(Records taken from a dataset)
★ ★ ★ ★

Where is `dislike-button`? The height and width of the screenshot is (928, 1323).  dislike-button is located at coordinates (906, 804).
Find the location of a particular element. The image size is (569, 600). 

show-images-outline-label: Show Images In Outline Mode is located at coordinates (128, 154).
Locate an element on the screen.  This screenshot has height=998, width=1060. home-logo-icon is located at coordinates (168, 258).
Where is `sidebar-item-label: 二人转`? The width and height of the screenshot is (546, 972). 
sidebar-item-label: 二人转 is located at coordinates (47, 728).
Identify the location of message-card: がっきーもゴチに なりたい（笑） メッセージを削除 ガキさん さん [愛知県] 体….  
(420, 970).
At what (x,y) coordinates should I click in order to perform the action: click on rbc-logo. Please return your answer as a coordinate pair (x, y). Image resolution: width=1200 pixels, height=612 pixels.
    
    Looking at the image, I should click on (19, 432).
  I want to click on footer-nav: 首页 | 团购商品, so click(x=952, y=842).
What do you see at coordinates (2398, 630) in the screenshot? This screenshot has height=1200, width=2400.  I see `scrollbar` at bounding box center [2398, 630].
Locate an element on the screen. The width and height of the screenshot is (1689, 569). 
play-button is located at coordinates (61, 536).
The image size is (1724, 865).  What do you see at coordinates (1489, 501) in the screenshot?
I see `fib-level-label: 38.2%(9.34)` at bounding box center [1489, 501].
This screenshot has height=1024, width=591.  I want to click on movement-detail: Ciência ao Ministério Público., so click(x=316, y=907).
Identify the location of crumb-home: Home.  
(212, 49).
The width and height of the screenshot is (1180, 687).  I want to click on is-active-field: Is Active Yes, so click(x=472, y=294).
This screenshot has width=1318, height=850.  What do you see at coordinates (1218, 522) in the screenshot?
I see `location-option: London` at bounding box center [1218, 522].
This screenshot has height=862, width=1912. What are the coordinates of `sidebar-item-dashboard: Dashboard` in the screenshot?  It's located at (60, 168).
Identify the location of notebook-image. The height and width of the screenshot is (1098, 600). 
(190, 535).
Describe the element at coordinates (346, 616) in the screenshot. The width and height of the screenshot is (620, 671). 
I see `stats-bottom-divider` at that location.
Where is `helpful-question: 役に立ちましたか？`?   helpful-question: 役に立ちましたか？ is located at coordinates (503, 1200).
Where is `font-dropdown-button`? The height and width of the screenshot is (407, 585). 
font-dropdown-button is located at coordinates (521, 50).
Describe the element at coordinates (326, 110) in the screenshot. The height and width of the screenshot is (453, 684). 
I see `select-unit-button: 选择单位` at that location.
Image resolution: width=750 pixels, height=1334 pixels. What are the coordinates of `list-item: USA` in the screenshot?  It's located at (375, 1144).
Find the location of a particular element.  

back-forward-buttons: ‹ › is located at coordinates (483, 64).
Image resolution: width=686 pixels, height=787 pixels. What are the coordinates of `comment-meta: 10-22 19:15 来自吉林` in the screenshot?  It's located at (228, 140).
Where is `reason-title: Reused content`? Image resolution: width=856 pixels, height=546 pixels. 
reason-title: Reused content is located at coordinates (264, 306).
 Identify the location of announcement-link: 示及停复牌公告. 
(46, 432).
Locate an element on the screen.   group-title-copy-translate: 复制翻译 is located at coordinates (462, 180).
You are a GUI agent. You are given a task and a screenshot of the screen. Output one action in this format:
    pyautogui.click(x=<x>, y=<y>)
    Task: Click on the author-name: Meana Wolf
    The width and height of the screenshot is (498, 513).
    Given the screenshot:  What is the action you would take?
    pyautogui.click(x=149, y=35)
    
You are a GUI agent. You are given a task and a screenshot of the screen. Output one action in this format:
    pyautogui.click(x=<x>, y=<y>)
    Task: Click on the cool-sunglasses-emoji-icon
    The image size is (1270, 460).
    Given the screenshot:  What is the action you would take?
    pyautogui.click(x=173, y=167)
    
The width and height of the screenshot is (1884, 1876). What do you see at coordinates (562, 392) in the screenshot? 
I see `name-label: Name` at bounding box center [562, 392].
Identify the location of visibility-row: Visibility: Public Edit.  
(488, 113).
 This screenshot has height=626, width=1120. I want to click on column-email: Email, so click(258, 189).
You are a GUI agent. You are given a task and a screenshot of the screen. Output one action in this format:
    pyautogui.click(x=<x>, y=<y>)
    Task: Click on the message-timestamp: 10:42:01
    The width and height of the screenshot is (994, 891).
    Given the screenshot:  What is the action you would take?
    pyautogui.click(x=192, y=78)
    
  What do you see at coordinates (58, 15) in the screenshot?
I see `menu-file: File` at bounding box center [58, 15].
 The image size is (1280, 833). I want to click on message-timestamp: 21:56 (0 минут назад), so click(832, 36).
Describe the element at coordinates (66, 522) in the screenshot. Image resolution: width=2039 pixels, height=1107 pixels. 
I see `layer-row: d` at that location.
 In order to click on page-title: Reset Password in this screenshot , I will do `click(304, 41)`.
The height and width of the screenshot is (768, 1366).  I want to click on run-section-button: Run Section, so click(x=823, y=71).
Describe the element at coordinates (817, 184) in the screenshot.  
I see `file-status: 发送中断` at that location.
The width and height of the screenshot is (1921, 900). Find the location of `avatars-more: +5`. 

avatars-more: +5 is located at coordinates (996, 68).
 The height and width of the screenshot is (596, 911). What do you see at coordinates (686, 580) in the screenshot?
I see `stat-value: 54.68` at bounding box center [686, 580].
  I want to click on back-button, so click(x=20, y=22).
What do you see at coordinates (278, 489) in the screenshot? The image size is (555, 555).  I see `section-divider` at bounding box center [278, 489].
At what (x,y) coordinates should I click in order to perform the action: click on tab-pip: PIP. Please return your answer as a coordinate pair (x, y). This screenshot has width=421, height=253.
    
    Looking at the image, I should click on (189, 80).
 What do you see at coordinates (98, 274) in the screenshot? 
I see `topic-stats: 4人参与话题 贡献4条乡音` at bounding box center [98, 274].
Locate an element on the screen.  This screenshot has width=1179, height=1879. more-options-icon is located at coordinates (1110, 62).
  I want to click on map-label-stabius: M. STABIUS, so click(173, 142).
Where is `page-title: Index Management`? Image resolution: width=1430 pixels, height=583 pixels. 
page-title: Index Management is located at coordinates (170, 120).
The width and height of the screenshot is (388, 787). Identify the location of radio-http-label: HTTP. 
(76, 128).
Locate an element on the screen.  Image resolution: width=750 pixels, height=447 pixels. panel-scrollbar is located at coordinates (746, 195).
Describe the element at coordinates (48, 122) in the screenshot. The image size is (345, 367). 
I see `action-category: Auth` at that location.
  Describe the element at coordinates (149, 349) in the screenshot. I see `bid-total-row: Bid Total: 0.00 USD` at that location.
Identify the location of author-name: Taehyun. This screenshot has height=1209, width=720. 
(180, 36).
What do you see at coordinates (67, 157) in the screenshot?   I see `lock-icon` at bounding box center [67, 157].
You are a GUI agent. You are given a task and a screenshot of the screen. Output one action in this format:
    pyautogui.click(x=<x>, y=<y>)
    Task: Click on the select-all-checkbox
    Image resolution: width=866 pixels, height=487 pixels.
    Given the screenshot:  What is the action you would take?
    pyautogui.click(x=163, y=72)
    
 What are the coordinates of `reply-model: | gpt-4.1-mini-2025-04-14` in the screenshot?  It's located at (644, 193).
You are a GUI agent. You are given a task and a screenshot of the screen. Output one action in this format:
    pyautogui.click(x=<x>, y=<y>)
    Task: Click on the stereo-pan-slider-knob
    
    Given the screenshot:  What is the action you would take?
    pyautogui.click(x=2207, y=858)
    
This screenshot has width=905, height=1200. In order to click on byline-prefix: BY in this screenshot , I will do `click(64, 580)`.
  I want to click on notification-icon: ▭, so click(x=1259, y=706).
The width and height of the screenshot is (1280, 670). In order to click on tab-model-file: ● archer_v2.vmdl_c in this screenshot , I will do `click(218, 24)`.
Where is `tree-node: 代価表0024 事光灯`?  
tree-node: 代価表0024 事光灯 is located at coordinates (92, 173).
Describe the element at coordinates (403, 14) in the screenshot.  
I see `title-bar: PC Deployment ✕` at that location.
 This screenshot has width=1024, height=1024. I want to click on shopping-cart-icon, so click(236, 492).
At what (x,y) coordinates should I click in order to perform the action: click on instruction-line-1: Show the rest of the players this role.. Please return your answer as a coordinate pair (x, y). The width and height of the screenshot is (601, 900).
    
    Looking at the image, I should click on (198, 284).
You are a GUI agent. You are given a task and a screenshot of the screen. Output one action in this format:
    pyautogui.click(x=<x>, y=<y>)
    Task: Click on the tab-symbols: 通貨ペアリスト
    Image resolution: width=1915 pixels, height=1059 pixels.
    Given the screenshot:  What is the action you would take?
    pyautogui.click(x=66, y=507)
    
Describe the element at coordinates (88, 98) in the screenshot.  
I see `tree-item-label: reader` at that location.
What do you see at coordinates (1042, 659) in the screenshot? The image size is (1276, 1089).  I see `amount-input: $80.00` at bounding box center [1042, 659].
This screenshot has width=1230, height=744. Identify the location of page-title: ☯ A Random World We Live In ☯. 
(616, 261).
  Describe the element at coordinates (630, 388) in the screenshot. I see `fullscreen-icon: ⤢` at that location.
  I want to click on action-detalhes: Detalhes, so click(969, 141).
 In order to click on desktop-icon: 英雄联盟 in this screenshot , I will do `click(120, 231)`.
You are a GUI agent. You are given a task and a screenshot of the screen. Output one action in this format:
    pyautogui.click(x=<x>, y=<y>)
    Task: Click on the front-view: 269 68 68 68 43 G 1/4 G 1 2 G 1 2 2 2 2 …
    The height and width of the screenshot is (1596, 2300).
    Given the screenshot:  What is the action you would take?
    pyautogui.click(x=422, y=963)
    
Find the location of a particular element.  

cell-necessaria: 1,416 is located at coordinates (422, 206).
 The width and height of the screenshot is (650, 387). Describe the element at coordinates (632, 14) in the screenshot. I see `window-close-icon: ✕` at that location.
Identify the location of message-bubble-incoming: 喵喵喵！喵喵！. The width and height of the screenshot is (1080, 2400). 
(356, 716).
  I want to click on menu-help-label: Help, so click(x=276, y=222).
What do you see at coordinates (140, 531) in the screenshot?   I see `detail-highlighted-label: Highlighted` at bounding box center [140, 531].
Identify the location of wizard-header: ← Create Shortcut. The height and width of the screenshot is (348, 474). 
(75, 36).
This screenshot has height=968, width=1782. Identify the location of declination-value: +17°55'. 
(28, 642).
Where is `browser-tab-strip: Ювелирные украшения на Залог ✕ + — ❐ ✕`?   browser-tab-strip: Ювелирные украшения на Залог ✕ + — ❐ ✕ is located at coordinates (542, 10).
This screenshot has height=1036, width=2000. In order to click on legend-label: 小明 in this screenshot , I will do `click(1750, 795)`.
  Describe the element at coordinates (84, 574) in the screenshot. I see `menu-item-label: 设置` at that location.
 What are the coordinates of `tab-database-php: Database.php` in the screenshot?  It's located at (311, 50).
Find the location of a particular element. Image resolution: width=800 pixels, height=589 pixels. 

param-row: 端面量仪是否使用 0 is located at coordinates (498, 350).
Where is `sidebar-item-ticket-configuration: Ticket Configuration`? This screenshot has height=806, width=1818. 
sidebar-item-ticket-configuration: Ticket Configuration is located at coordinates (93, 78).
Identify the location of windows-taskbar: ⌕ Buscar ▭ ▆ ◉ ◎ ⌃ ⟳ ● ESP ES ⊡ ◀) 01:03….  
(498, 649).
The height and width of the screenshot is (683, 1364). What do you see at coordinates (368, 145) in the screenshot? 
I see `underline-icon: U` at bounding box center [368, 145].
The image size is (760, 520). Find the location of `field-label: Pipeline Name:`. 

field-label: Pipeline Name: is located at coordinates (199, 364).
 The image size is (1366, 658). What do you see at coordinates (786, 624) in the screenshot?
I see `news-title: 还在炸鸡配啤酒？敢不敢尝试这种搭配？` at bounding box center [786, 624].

★ ★ ★ ★

#### Task requirements:
Return, unchanged, the lines of the material from the line with "What do you see at coordinates (278, 489)" to the line with "What do you see at coordinates (67, 157)", including both of those lines.

#### Output below:
What do you see at coordinates (278, 489) in the screenshot? The image size is (555, 555).  I see `section-divider` at bounding box center [278, 489].
At what (x,y) coordinates should I click in order to perform the action: click on tab-pip: PIP. Please return your answer as a coordinate pair (x, y). This screenshot has width=421, height=253.
    
    Looking at the image, I should click on (189, 80).
 What do you see at coordinates (98, 274) in the screenshot? 
I see `topic-stats: 4人参与话题 贡献4条乡音` at bounding box center [98, 274].
Locate an element on the screen.  This screenshot has width=1179, height=1879. more-options-icon is located at coordinates (1110, 62).
  I want to click on map-label-stabius: M. STABIUS, so click(173, 142).
Where is `page-title: Index Management`? Image resolution: width=1430 pixels, height=583 pixels. 
page-title: Index Management is located at coordinates (170, 120).
The width and height of the screenshot is (388, 787). Identify the location of radio-http-label: HTTP. 
(76, 128).
Locate an element on the screen.  Image resolution: width=750 pixels, height=447 pixels. panel-scrollbar is located at coordinates (746, 195).
Describe the element at coordinates (48, 122) in the screenshot. The image size is (345, 367). 
I see `action-category: Auth` at that location.
  Describe the element at coordinates (149, 349) in the screenshot. I see `bid-total-row: Bid Total: 0.00 USD` at that location.
Identify the location of author-name: Taehyun. This screenshot has height=1209, width=720. 
(180, 36).
What do you see at coordinates (67, 157) in the screenshot?   I see `lock-icon` at bounding box center [67, 157].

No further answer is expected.